I'm skeptical of the need for - and wisdom of - this. Where does it come up? I 
can't think of any context where this would have been useful, or of any other 
language or package that does something like this. Long chains of mults are 
unusual outside of integer combinatorics to begin with.

Closest I can recall came up in the Spambayes project. There we needed to 
compute the sum of the logs of a potentially large number of probabilities.  
But log (lack of!) speed proved to be a bottleneck, so I changed it to compute 
the log of the product of the probabilities.
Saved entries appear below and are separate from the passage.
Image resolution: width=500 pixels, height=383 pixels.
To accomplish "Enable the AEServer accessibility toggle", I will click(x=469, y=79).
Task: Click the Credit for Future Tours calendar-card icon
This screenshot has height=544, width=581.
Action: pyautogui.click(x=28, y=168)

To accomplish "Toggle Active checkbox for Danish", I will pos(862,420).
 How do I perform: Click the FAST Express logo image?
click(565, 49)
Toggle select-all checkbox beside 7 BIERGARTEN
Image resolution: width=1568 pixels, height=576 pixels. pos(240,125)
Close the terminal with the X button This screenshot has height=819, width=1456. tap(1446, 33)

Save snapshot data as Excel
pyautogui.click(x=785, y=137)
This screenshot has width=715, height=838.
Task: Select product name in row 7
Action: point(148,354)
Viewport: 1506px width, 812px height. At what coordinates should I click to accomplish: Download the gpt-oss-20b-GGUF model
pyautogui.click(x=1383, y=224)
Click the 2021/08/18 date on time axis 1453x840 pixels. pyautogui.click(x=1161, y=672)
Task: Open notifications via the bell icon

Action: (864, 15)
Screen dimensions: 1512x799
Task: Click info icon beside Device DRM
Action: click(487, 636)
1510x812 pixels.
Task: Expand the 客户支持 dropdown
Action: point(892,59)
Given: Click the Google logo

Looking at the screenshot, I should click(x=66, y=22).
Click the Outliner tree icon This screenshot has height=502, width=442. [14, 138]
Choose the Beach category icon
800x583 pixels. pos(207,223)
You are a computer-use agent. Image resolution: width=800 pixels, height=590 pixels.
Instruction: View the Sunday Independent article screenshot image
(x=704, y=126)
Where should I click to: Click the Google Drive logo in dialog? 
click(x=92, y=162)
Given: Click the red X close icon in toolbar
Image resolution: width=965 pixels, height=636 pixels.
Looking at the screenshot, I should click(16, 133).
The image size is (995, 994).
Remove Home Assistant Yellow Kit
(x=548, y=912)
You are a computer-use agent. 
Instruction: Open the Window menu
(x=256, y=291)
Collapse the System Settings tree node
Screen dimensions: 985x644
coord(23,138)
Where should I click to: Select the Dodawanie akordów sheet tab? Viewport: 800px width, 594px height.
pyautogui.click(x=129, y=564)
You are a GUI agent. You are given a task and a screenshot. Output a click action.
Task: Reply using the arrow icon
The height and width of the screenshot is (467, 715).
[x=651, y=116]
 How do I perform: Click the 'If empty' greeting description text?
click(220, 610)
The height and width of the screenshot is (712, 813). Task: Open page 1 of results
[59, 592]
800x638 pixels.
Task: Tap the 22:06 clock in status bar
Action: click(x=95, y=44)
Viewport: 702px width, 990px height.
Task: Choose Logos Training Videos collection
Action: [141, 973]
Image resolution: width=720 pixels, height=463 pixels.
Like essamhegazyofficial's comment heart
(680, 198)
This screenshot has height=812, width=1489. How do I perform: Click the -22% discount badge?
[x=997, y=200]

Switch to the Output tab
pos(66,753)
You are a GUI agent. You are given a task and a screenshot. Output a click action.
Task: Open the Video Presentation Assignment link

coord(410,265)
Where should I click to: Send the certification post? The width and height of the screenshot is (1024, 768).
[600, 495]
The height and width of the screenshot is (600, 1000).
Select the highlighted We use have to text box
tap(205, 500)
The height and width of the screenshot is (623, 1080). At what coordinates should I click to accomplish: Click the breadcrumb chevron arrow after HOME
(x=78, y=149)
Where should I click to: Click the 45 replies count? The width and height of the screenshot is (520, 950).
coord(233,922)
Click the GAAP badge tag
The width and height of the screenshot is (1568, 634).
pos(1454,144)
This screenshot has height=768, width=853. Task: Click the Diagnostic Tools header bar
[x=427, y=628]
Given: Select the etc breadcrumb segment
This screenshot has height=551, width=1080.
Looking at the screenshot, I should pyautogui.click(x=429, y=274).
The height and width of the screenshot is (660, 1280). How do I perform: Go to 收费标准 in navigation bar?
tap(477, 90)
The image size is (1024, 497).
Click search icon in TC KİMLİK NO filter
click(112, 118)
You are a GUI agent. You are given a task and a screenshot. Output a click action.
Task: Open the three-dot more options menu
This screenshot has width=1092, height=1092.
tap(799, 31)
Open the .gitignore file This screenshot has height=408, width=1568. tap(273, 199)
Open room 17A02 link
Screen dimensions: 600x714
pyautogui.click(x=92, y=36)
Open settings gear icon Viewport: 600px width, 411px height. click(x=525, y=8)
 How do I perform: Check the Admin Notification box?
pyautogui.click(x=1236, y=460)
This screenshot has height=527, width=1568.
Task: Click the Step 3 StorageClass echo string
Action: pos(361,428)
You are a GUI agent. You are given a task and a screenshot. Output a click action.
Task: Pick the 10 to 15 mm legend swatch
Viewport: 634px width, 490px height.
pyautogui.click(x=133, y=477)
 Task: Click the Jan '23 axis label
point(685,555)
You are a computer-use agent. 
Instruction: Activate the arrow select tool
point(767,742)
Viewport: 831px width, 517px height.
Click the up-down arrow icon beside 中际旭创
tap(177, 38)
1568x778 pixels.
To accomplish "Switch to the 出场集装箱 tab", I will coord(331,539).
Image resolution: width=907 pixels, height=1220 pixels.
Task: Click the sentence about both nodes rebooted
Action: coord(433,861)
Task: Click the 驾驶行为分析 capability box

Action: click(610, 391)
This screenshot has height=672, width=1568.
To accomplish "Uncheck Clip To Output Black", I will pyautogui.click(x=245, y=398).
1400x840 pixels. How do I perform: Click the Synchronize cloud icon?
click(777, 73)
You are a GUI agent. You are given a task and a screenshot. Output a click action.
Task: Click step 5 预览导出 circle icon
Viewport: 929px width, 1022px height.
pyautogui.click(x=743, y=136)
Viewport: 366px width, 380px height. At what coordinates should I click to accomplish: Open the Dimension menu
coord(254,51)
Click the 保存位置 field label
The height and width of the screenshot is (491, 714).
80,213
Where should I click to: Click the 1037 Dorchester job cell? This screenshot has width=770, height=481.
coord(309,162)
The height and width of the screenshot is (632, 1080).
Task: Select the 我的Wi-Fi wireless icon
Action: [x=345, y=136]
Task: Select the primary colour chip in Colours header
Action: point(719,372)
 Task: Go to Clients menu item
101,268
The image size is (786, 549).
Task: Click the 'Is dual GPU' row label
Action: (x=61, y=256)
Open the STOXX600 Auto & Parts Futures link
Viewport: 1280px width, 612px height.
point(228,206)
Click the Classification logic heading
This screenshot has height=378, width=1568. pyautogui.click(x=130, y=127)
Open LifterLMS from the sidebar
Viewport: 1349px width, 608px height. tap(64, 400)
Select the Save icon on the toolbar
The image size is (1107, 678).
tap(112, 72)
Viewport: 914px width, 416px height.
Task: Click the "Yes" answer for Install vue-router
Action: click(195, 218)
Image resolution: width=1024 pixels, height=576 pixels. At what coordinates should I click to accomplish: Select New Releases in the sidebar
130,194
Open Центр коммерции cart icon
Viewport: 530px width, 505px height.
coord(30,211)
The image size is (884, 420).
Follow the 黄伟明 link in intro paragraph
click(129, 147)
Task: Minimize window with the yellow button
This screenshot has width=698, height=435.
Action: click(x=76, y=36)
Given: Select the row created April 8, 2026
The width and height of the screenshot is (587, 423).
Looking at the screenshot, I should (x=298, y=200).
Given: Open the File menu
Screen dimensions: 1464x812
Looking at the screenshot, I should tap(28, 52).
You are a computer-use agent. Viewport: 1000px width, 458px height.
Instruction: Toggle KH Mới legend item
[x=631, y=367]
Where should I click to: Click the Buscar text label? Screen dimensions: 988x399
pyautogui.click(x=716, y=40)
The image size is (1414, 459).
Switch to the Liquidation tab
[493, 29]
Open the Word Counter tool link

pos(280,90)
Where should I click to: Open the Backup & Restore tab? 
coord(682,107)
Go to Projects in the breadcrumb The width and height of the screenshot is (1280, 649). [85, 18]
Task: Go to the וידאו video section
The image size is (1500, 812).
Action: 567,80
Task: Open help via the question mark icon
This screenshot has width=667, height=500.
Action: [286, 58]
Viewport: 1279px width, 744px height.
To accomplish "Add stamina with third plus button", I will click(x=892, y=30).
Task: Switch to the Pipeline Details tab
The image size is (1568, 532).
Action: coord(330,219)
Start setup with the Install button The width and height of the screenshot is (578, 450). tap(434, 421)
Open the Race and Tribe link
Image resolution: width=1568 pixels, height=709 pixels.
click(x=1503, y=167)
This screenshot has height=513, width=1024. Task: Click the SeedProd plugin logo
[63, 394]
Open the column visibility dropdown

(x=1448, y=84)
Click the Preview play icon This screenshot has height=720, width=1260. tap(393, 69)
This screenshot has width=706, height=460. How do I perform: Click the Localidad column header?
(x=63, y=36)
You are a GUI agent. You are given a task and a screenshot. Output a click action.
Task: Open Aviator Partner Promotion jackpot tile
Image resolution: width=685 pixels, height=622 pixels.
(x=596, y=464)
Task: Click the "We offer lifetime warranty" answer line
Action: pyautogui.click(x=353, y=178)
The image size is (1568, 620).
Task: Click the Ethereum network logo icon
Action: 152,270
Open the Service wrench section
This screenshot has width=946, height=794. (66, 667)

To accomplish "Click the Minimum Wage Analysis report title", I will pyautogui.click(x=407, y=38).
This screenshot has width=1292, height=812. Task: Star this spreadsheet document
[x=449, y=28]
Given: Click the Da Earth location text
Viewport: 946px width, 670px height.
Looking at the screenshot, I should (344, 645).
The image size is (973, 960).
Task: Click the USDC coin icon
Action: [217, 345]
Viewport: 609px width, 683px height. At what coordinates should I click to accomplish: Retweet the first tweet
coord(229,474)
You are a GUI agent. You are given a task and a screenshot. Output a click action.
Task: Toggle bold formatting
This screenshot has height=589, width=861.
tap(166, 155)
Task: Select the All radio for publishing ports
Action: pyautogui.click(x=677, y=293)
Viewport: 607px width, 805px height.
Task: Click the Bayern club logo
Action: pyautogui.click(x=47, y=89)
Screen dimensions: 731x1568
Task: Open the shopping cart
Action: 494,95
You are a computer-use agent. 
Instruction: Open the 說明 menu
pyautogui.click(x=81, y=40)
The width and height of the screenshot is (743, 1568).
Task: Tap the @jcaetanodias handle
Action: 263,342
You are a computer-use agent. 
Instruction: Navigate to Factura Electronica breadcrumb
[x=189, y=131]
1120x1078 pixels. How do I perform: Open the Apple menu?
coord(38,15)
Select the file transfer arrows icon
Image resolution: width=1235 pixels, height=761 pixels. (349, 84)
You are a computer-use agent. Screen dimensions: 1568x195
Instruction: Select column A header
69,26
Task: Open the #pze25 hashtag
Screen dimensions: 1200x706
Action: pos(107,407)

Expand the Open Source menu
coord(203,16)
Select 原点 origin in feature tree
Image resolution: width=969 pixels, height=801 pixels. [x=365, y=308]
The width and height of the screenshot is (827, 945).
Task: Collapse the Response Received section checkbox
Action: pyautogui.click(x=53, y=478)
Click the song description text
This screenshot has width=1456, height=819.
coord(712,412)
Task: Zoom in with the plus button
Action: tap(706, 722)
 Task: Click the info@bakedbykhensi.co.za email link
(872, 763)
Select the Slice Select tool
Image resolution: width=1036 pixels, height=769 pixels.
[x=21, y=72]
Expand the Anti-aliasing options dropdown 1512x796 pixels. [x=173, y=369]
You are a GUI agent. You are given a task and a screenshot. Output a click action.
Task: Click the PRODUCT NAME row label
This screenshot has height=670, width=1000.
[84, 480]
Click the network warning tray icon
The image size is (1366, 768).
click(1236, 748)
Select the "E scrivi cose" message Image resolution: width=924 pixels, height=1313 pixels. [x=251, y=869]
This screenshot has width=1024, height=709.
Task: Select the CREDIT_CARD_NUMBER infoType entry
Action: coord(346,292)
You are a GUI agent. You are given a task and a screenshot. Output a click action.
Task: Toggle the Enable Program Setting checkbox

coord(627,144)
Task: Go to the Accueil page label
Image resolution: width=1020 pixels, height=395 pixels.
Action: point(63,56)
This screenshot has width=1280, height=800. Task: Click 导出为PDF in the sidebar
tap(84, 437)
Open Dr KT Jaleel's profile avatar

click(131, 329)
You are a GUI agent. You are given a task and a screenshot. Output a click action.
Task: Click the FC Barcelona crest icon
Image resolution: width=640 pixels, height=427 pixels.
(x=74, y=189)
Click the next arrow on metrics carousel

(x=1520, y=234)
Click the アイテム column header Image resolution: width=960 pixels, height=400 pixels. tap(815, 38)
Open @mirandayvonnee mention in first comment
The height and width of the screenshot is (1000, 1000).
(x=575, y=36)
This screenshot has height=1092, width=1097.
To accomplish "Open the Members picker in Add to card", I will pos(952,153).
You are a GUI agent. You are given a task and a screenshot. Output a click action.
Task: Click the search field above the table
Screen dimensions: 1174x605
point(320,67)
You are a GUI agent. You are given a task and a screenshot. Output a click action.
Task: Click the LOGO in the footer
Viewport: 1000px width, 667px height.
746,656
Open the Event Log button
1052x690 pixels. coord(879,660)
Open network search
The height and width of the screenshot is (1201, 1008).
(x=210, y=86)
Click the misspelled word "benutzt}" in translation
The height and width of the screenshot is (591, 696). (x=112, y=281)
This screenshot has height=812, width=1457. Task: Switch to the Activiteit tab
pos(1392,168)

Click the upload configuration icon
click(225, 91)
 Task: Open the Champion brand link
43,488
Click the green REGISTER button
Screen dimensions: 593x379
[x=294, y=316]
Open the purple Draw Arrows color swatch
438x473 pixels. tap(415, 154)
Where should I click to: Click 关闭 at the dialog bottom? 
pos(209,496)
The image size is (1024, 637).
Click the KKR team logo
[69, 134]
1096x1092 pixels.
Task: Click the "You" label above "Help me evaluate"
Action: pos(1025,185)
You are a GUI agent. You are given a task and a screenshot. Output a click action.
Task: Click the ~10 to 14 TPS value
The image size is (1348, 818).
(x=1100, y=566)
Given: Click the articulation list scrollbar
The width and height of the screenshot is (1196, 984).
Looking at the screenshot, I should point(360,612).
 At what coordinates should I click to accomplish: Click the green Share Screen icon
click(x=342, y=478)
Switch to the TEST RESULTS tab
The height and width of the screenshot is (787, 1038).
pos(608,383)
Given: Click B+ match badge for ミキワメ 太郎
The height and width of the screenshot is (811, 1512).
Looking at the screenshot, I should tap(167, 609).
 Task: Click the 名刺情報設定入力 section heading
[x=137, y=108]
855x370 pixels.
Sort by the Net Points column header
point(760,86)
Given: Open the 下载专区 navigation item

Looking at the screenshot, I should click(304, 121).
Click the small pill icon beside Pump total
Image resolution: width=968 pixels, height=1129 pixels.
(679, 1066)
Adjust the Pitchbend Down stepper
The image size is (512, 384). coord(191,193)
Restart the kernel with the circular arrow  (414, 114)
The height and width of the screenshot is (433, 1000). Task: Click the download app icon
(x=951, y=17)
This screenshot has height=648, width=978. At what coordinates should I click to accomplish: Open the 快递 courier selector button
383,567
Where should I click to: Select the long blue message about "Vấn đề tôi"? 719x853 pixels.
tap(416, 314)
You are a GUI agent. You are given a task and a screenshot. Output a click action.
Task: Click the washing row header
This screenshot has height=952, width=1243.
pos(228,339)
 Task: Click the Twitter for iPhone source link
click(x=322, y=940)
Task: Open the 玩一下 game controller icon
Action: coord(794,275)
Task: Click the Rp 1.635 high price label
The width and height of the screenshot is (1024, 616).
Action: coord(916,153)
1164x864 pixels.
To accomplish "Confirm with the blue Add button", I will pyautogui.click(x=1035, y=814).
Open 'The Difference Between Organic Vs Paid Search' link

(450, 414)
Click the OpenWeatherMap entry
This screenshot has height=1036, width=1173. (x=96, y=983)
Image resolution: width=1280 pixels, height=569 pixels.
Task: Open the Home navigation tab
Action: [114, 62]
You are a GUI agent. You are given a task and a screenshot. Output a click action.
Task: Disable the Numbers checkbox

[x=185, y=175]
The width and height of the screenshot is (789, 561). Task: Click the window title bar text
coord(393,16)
That product was all but certain 
to underflow to 0.0. But "for real" - no rearrangement of terms would have made 
any difference to that. Instead, akin to what Mark spelled out, every now & 
again frexp() was used to push the product bits back into [0.5, 1.0), and the 
power-of-2 exponent was tracked apart from that.

fsum() is primarily aimed at a very different problem: improving the low-order 
bits.

How to explain what this change to prod() would do? It may or may not stop 
spurious overflows or underflows, and the result depends on the order of the 
multiplicands. But in what way? If we can't/won't define what it does, how can 
other implementations of Python reproduce CPython's result?

While I don't (yet?) see a real need for it, one thing that could work:  
compute the product left to right. Full speed - no checks at all. If the result 
is a 0, a NaN, or an infinity (which is bound to be rare in real life), do it 
again left to right with the frexp() approach. Then it can be explained: the 
result is what you'd get from left-to-right multiplication if the hardware had 
an unbounded exponent field, suffering overflow/underflow at the end only if 
the true exponent has magnitude too large for the hardware.